Nvidia ownership raises concerns that SoftBank ownership doesn’t. Simply put, it’s because Nvidia makes chips and SoftBank doesn’t. Nvidia will ipso facto become a competitor to its own customers. That wasn’t true of SoftBank, which is just a big investment company, nor of ARM, which started out as an independent IP provider. ARM’s “Swiss neutrality” was part of its charm, quite apart from any technical features. You never had to worry too much about sharing product secrets with ARM because, broadly speaking, they had your best interest at heart. The more successful your product, the more money they’d make on royalties.
Nvidia’s motives are… complicated. Naturally, the company wants ARM’s licensing and royalty stream, but it’s paying too much for just that. Any profit-making business is worth a few times its annual income – the “multiple” – but $40 billion is way too much to acquire just that revenue stream. Nvidia sees something else, some benefit that it’s willing to pay handsomely to obtain. And that has ARM’s current customers worried.
CEO Jen-Hsun Huang says, “I can unequivocally state that Nvidia will maintain ARM’s open licensing model. We have no intention to throttle or deny ARM’s supply to any customer.” That’s the right thing to say, but also obvious. Of course Nvidia won’t want to strangle its new cash cow. But maintaining the “open licensing model” isn’t the same as treating all customers fairly, evenly, and equitably. And, even if all customers are treated equally, some might be more equal than others. Those that compete with Nvidia in the datacenter, automotive, mobile, or other business segments might be… less equal.
It’s difficult to pinpoint specific cases of unequal business treatment, much less prosecute or punish them. Our industry is filled with whispered cases of production slowdowns, delayed shipments, or overdue software updates intended to penalize a certain customer, but legal action is rare. Some ARM licensees may even be guilty of such practices, which is why they’re so worried now about being on the receiving end. So, they’re talking to the FTC or the UK’s Competition and Markets Authority about why they believe the deal is anti-competitive and should be blocked.

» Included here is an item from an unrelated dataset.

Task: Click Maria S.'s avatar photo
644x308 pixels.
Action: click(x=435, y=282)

Speaking to the Financial Times, one unnamed source said, “There is a good chance of the deal being blocked because there is no real way to preserve neutrality. There will be irresistible economic incentives for Nvidia to combine elements with ARM. Otherwise, why are they paying $40 billion?” Why indeed.

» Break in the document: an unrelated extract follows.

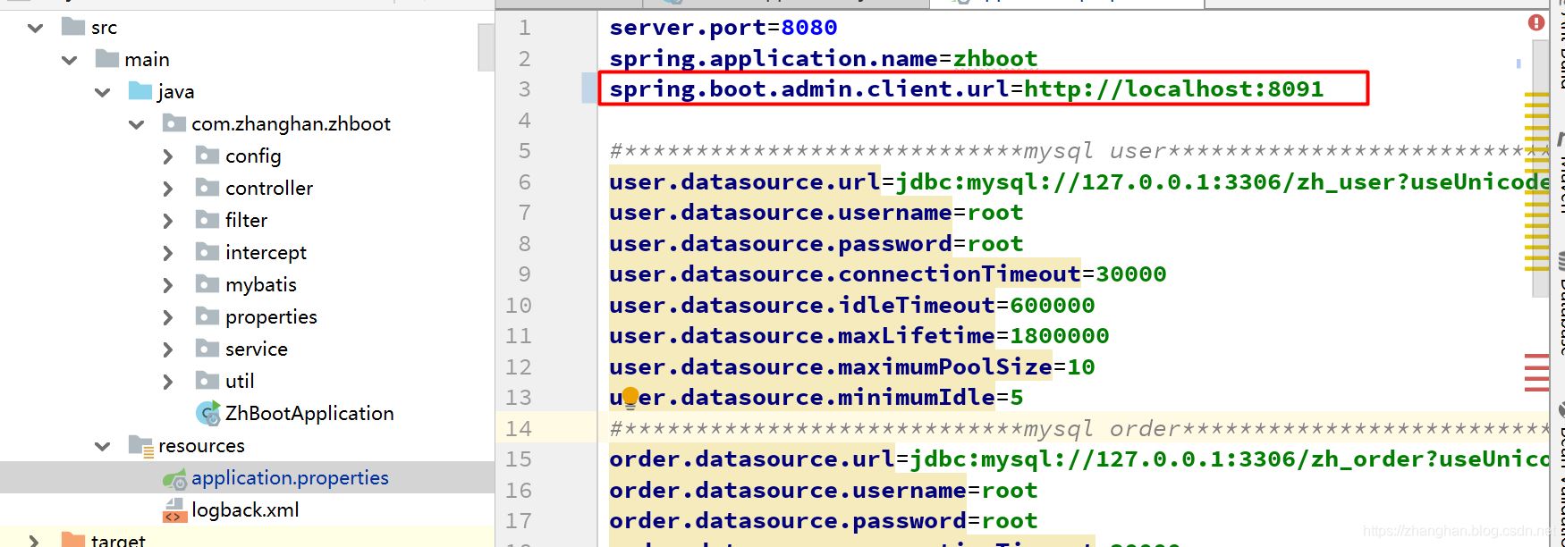Expand the controller package
The width and height of the screenshot is (1565, 547).
(168, 189)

What happens if the deal is scuttled?
SoftBank will certainly be disappointed. Remember, it wants to sell ARM. It wants the $40 billion. That’s a darned good price, and not one that many other suitors are likely to pay. Plus, if the Nvidia deal falls apart on anticompetitive grounds, it’ll make things that much harder for the next potential buyer. A big semiconductor company like Intel, NXP, or Samsung would face all the same issues as Nvidia.
That just leaves deep-pocketed investment firms that aren’t also product companies. Or at least, not electronics companies. Procter & Gamble or Comcast or General Motors might conceivably pass regulatory muster, but why would they want to acquire ARM? What’s the strategic value to them? Besides, all of them have smaller market capitalizations than Nvidia and couldn’t raise the cash. Maybe Tesla?
It wouldn’t be the first time Nvidia has made Tesla products. Maybe they knew something all along.